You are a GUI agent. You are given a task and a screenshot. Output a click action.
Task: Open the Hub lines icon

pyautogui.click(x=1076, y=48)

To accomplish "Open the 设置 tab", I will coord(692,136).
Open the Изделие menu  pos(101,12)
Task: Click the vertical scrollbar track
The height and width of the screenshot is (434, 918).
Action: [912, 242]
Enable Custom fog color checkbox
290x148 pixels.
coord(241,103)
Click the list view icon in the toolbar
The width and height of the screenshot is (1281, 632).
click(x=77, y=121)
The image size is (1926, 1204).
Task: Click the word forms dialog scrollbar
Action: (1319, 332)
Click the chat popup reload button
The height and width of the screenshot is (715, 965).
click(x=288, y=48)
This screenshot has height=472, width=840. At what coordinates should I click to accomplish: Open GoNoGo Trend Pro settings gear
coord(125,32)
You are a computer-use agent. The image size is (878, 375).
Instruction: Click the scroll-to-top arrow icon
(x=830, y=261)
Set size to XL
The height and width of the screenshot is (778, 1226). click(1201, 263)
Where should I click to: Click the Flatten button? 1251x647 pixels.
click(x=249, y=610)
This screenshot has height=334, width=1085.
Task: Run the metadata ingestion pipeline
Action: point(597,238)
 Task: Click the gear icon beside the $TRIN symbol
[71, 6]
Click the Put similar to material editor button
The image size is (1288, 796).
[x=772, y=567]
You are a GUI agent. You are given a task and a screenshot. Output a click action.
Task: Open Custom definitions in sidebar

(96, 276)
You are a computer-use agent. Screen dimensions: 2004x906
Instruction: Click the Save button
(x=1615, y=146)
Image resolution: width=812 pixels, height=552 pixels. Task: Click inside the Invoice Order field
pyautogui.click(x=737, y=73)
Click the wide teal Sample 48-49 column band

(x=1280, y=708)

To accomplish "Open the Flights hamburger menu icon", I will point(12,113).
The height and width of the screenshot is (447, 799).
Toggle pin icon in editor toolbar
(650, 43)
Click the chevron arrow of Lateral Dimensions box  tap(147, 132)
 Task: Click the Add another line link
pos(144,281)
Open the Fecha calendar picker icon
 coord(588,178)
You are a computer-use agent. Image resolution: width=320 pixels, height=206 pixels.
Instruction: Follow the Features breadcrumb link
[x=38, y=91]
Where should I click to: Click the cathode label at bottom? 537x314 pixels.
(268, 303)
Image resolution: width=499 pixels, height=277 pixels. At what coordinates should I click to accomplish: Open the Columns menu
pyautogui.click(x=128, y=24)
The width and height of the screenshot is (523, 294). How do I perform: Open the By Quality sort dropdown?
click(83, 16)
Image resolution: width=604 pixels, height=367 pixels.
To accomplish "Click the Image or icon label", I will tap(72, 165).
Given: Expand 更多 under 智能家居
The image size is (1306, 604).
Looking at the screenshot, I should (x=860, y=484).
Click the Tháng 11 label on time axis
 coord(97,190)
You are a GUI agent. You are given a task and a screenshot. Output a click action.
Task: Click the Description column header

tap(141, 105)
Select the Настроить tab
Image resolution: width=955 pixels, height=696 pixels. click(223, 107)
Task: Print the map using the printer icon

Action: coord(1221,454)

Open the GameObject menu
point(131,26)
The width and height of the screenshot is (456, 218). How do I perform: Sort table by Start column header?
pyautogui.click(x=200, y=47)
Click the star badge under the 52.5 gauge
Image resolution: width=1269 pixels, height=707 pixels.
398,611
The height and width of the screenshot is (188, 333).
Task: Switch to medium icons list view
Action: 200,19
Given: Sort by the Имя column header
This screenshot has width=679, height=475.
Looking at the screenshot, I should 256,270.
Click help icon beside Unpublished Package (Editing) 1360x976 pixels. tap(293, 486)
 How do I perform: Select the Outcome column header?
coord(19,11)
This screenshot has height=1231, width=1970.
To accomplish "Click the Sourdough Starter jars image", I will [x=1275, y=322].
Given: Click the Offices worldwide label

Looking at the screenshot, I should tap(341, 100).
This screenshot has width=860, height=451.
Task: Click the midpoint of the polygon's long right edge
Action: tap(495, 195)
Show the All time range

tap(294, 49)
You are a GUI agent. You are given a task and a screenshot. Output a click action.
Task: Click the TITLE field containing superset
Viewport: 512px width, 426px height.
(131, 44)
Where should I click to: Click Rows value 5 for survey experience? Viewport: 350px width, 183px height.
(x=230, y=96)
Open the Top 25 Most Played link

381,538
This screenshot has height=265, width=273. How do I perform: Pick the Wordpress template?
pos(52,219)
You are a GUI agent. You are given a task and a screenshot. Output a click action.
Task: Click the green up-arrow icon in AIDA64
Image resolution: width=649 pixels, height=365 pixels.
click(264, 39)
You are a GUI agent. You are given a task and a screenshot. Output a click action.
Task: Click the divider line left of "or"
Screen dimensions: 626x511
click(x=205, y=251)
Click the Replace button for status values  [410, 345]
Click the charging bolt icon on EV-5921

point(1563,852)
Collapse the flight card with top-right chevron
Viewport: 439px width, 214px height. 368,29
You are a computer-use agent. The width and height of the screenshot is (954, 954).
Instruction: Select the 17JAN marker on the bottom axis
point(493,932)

__PROMPT__
Rewrite the whole listing above, changing "Instruction" to "Goal" every time it occurs and leaving everything else the same.

__COMPLETE RESPONSE__
You are a GUI agent. You are given a task and a screenshot. Output a click action.
Task: Open the Hub lines icon

pyautogui.click(x=1076, y=48)

To accomplish "Open the 设置 tab", I will coord(692,136).
Open the Изделие menu  pos(101,12)
Task: Click the vertical scrollbar track
The height and width of the screenshot is (434, 918).
Action: [912, 242]
Enable Custom fog color checkbox
290x148 pixels.
coord(241,103)
Click the list view icon in the toolbar
The width and height of the screenshot is (1281, 632).
click(x=77, y=121)
The image size is (1926, 1204).
Task: Click the word forms dialog scrollbar
Action: (1319, 332)
Click the chat popup reload button
The height and width of the screenshot is (715, 965).
click(x=288, y=48)
This screenshot has height=472, width=840. At what coordinates should I click to accomplish: Open GoNoGo Trend Pro settings gear
coord(125,32)
You are a computer-use agent. The image size is (878, 375).
Goal: Click the scroll-to-top arrow icon
(x=830, y=261)
Set size to XL
The height and width of the screenshot is (778, 1226). click(1201, 263)
Where should I click to: Click the Flatten button? 1251x647 pixels.
click(x=249, y=610)
This screenshot has height=334, width=1085.
Task: Run the metadata ingestion pipeline
Action: point(597,238)
 Task: Click the gear icon beside the $TRIN symbol
[71, 6]
Click the Put similar to material editor button
The image size is (1288, 796).
[x=772, y=567]
You are a GUI agent. You are given a task and a screenshot. Output a click action.
Task: Open Custom definitions in sidebar

(96, 276)
You are a computer-use agent. Screen dimensions: 2004x906
Goal: Click the Save button
(x=1615, y=146)
Image resolution: width=812 pixels, height=552 pixels. Task: Click inside the Invoice Order field
pyautogui.click(x=737, y=73)
Click the wide teal Sample 48-49 column band

(x=1280, y=708)

To accomplish "Open the Flights hamburger menu icon", I will point(12,113).
The height and width of the screenshot is (447, 799).
Toggle pin icon in editor toolbar
(650, 43)
Click the chevron arrow of Lateral Dimensions box  tap(147, 132)
 Task: Click the Add another line link
pos(144,281)
Open the Fecha calendar picker icon
 coord(588,178)
You are a computer-use agent. Image resolution: width=320 pixels, height=206 pixels.
Goal: Follow the Features breadcrumb link
[x=38, y=91]
Where should I click to: Click the cathode label at bottom? 537x314 pixels.
(268, 303)
Image resolution: width=499 pixels, height=277 pixels. At what coordinates should I click to accomplish: Open the Columns menu
pyautogui.click(x=128, y=24)
The width and height of the screenshot is (523, 294). How do I perform: Open the By Quality sort dropdown?
click(83, 16)
Image resolution: width=604 pixels, height=367 pixels.
To accomplish "Click the Image or icon label", I will tap(72, 165).
Given: Expand 更多 under 智能家居
The image size is (1306, 604).
Looking at the screenshot, I should (x=860, y=484).
Click the Tháng 11 label on time axis
 coord(97,190)
You are a GUI agent. You are given a task and a screenshot. Output a click action.
Task: Click the Description column header

tap(141, 105)
Select the Настроить tab
Image resolution: width=955 pixels, height=696 pixels. click(223, 107)
Task: Print the map using the printer icon

Action: coord(1221,454)

Open the GameObject menu
point(131,26)
The width and height of the screenshot is (456, 218). How do I perform: Sort table by Start column header?
pyautogui.click(x=200, y=47)
Click the star badge under the 52.5 gauge
Image resolution: width=1269 pixels, height=707 pixels.
398,611
The height and width of the screenshot is (188, 333).
Task: Switch to medium icons list view
Action: 200,19
Given: Sort by the Имя column header
This screenshot has width=679, height=475.
Looking at the screenshot, I should 256,270.
Click help icon beside Unpublished Package (Editing) 1360x976 pixels. tap(293, 486)
 How do I perform: Select the Outcome column header?
coord(19,11)
This screenshot has height=1231, width=1970.
To accomplish "Click the Sourdough Starter jars image", I will [x=1275, y=322].
Given: Click the Offices worldwide label

Looking at the screenshot, I should tap(341, 100).
This screenshot has width=860, height=451.
Task: Click the midpoint of the polygon's long right edge
Action: tap(495, 195)
Show the All time range

tap(294, 49)
You are a GUI agent. You are given a task and a screenshot. Output a click action.
Task: Click the TITLE field containing superset
Viewport: 512px width, 426px height.
(131, 44)
Where should I click to: Click Rows value 5 for survey experience? Viewport: 350px width, 183px height.
(x=230, y=96)
Open the Top 25 Most Played link

381,538
This screenshot has height=265, width=273. How do I perform: Pick the Wordpress template?
pos(52,219)
You are a GUI agent. You are given a task and a screenshot. Output a click action.
Task: Click the green up-arrow icon in AIDA64
Image resolution: width=649 pixels, height=365 pixels.
click(264, 39)
You are a GUI agent. You are given a task and a screenshot. Output a click action.
Task: Click the divider line left of "or"
Screen dimensions: 626x511
click(x=205, y=251)
Click the Replace button for status values  [410, 345]
Click the charging bolt icon on EV-5921

point(1563,852)
Collapse the flight card with top-right chevron
Viewport: 439px width, 214px height. 368,29
You are a computer-use agent. The width and height of the screenshot is (954, 954).
Goal: Select the 17JAN marker on the bottom axis
point(493,932)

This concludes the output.